How Very Postmodern
Okay, all you
cinema aficianados who proclaimed that Quentin Tarantino's
Kill Bill Vol. 1 was some sort of masterpiece of poetic violence or whatever rationalizations you offer for chic senseless gore and slashery. He's
making screeches about a Vol. 3:
"The star will be Vernita Green's (Vivica A. Fox's) daughter, Nikki (Ambrosia Kelley). I've already got the whole mythology: Sofie Fatale (Julie Dreyfus) will get all of Bill's money. She'll raise Nikki, who'll take on The Bride," he says. "Nikki deserves her revenge every bit as much as The Bride deserved hers. I might even shoot a couple of scenes for it now so I can get the actresses while they're this age."
For those of you who might be less in the know than me, The Bride is the "heroine" character of volumes 1 and 2. She's left for dead and spends almost four hours chasing down the assassin leader who wanted to kill her on her wedding day. That's Bill.

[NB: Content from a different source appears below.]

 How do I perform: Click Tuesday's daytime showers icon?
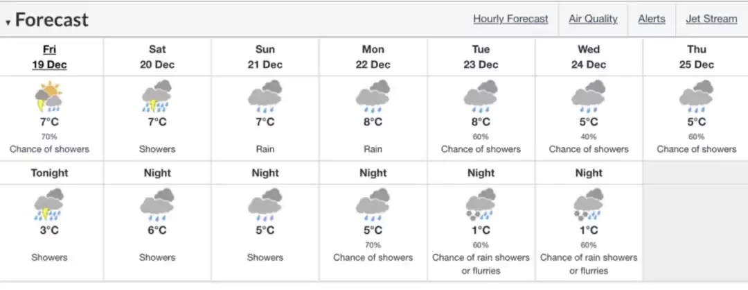(481, 96)
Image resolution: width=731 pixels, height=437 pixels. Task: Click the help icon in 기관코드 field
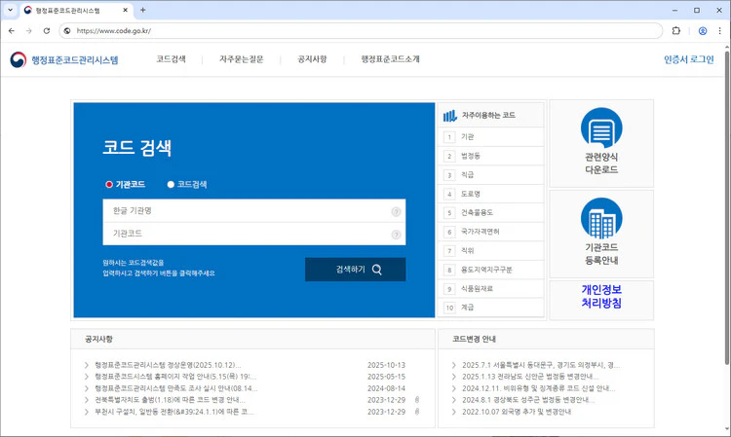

As part of The Bride's vengeance, she kills Vernita Green, a sub-assassin. While the daughter's home or something. Ultimately, I think the story goes, The Bride will kill Bill.
But in Vol 3., The Bride would be the
legitimate target for vengeance, and the audience's sympathy should shift to another innocent bystander whose life was hurt, and the senseless violence would go on and on like the mad god Azathoth, dancing to the music of the universe. I see the cheap political metaphors, brother.
There's your damn mythos, Tarantino. You're a postmodern punk without a sense of morals outside the beauty of violence, or perhaps just your own "genius" in a world of sickophantic cynical "intellectuals" and "academics."
(Thanks,
Drudge, for the link.)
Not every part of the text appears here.